BEGIN EXTRACTED TEXT

Stewart now runs an NGO in Kabul, which is doing the work that the coalition forces in the country found too “low-priority” to do: clear seven feet of garbage from the streets, build thriving businesses and shops in the downtown district, and prepare commercial products for import and export. Stewart spoke bluntly about the military mission and the government, suggesting it was unlikely to do much good.

It was 11pm by the time the discussion was over, so I went straight to bed.


The next morning was dedicated to addressing the most pressing issue in foreign policy, perhaps overall: whether we should bring the troops home instead of continuing to lose their lives maintaining an increasingly violent occupation in a country we originally invaded under the guise of fighting terrorism but in which we now remain because we fear it will fall apart if we will leave. This being Canada, that country is Afghanistan.

The day started with a passionate speech by the Afghanistan Minister for Education, who pleaded for us to let the country take control of its own affairs and to ensure “its greedy neighbors” (widely agreed to be a euphemism for Pakistan) didn’t destroy it.

Our Distinguished Panel

Then there was a star-studded panel, including Rory Stewart, an Afghani PR officer, an Afghani citizen, the head of the entire Canadian Army, the ambassador from Afghanistan, and the head of a Canadian government development agency. (I don’t have the list in front of me, but I believe that’s correct.) It was pretty impressive to see the head of the Canadian Army and he was a pretty impressive fellow, equally fluent in literature and philosophy as politics and warfare. But he steadfastly refused to take a position on whether the army should remain in Afghanistan, insisting that was a question for the population through their government. Stewart cleverly began the panel by saying that everyone in it had vested interests, including him, and that we should work hard to try to derive the truth from their statements.


At lunch we hear the most amazing presentation. It’s a pitch for, I am not making this up “Development-In-A-Box(TM)” — a system that (again, I am not making this up), uses “preconfigured solutions … embedded in business processes … automating compliance … [with] fully automated … wireframes.” (And that’s just the part I managed to record — the rest of it was far worse.) The presentation was complete with completely absurd PowerPoint clip art: a cargo crate flying to world hotspots, a hammer and sickle flying over a tank riding over an AK-47 pointed at a pile of Chinese-made goods, all above a 3D banner reading “Less Clausewitz, More Sun-Tzu”.

Adding to the sense of unreality, the speaker sounded like a broken animatronic Abe Lincoln, placing bizarre emphasis on random words and constantly speaking in a faux-upbeat tone.

The gist of the proposal was this: come up with a bunch of computer programs and simple rules that can be followed in any country, no matter how badly destroyed, to get its economy up and running so that investors can come in and start taking advantage of it. It was a reasonable idea, he explained, to get the economy started before a democratic government was because that was how history had usually proceeded — after all, “the US only let everyone vote like fifty years ago.”

END EXTRACTED TEXT
BEGIN ENTRIES SHOWN

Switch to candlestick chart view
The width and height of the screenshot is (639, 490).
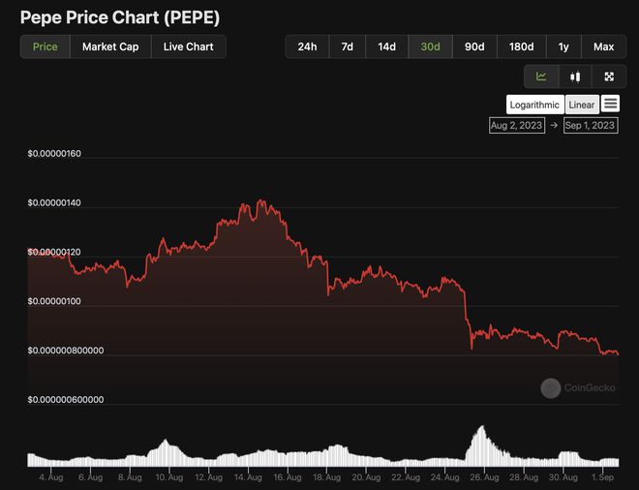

END ENTRIES SHOWN
BEGIN ENTRIES SHOWN

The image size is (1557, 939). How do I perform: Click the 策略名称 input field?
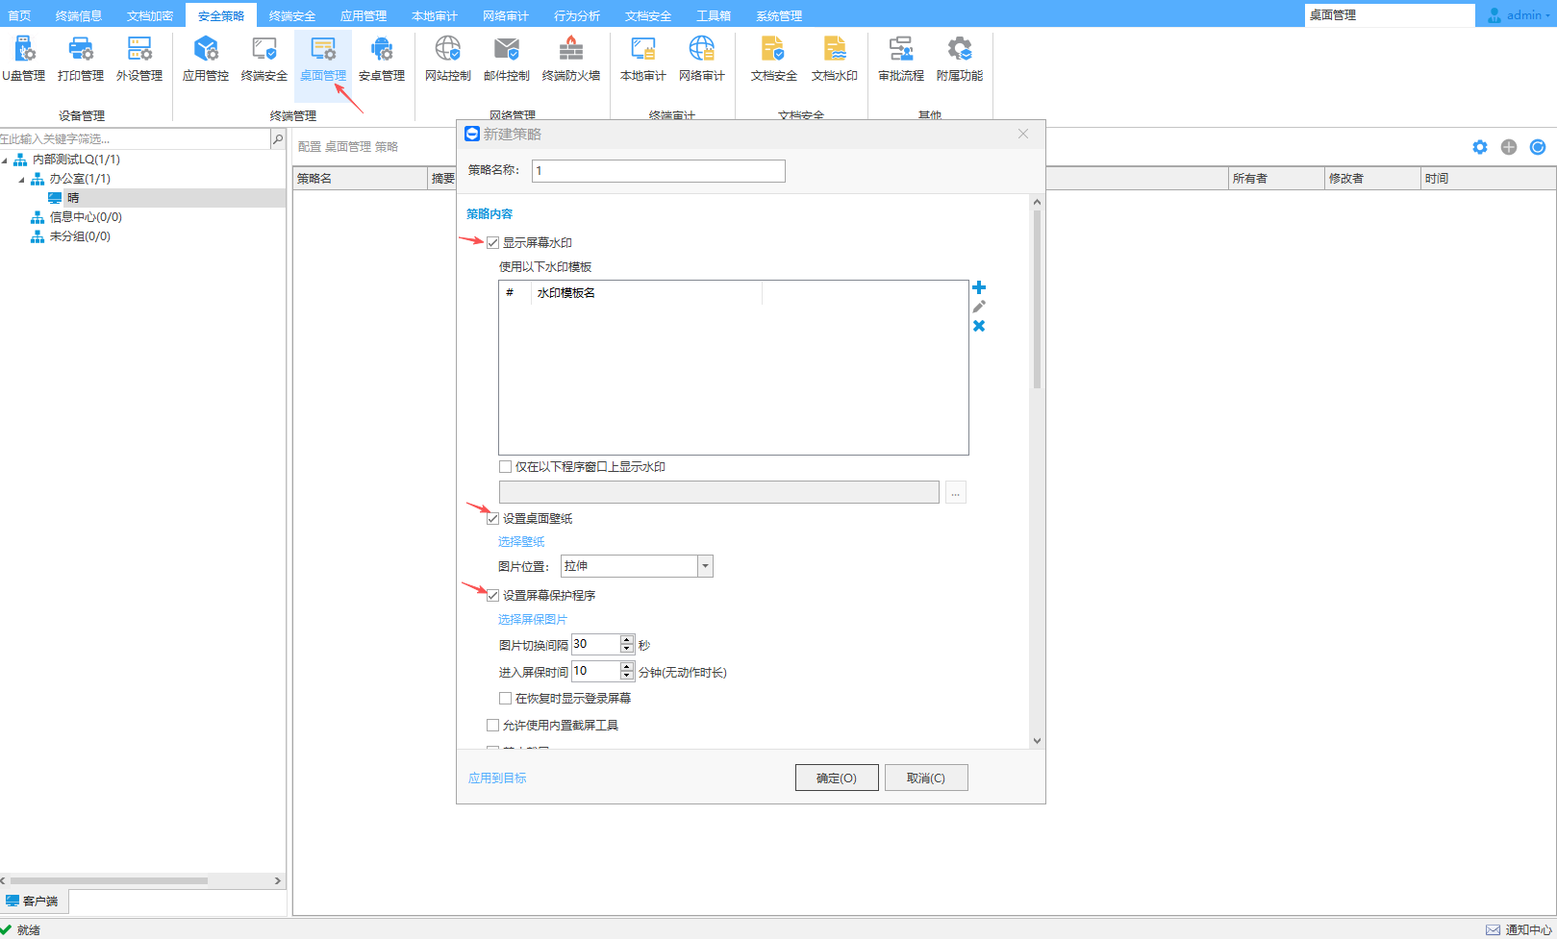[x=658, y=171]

END ENTRIES SHOWN

#### WORK TO BE COMPLETED:
Condense the paragraph of the Afghanistan conference account that begins "Then there was a star-studded panel" into a short bulleted list of its main facts.

#### CORRECT RESULT:
- The panel included Rory Stewart, an Afghani PR officer, an Afghani citizen, the head of the Canadian Army, the ambassador from Afghanistan, and the head of a Canadian government development agency.
- The head of the Canadian Army was impressive and as fluent in literature and philosophy as in politics and warfare.
- He refused to take a position on whether the army should remain in Afghanistan and said the population should decide that through their government.
- Stewart opened the panel by saying that every panelist, himself included, had vested interests, and that the audience should work hard to derive the truth from their statements.